What is the Substance Name? An active ingredient is the substance responsible for the medicinal effects of a product specified by the substance's molecular structure or if the molecular structure is not known, defined by an unambiguous definition that identifies the substance. Each active ingredient name is the preferred term of the UNII code submitted.
What kind of product is this? Indicates the type of product, such as Human Prescription Drug or Human Over the Counter Drug. This data element matches the “Document Type” field of the Structured Product Listing.
What are the Administration Routes? The translation of the route code submitted by the firm, indicating route of administration.
What is the Labeler Name? Name of Company corresponding to the labeler code segment of the Product NDC.
What is the FDA Application Number? This corresponds to the NDA, ANDA, or BLA number reported by the labeler for products which have the corresponding Marketing Category designated. If the designated Marketing Category is OTC Monograph Final or OTC Monograph Not Final, then the Application number will be the CFR citation corresponding to the appropriate Monograph (e.g. “part 341”). For unapproved drugs, this field will be null.

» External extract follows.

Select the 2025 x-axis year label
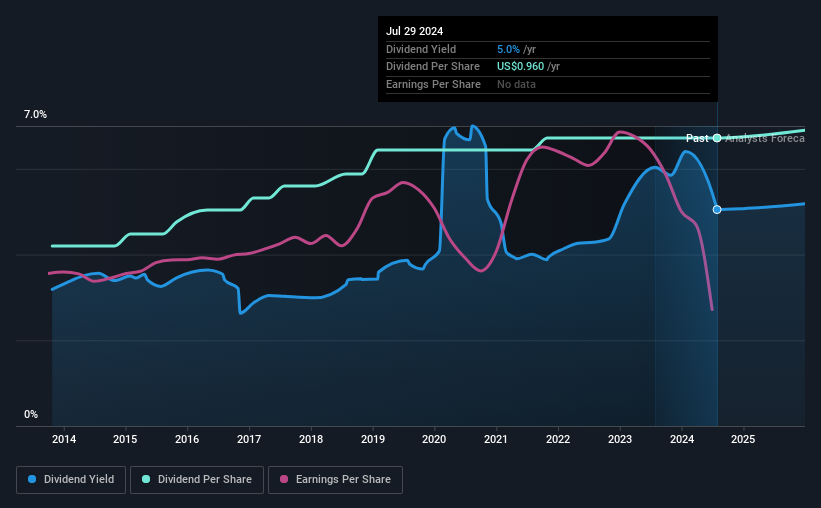The image size is (821, 508). 743,439
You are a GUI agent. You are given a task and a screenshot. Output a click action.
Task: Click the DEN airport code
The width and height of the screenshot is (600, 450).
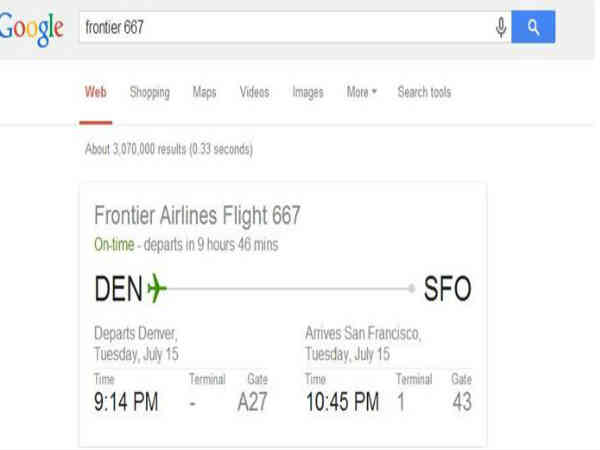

What is the Marketing Category? Product types are broken down into several potential Marketing Categories, such as NDA/ANDA/BLA, OTC Monograph, or Unapproved Drug. One and only one Marketing Category may be chosen for a product, not all marketing categories are available to all product types. Currently, only final marketed product categories are included. The complete list of codes and translations can be found at www.fda.gov/edrls under Structured Product Labeling Resources.
What is the Start Marketing Date? This is the date that the labeler indicates was the start of its marketing of the drug product.
What is the Listing Expiration Date? This is the date when the listing record will expire if not updated or certified by the product labeler.
What is the NDC Exclude Flag? This field indicates whether the product has been removed/excluded from the NDC Directory for failure to respond to FDA"s requests for correction to deficient or non-compliant submissions, or because the listing certification is expired, or because the listing data was inactivated by FDA, or because it was discontinued by the labeler. Possible values in this field are: "D", "E", "I", "N", "U".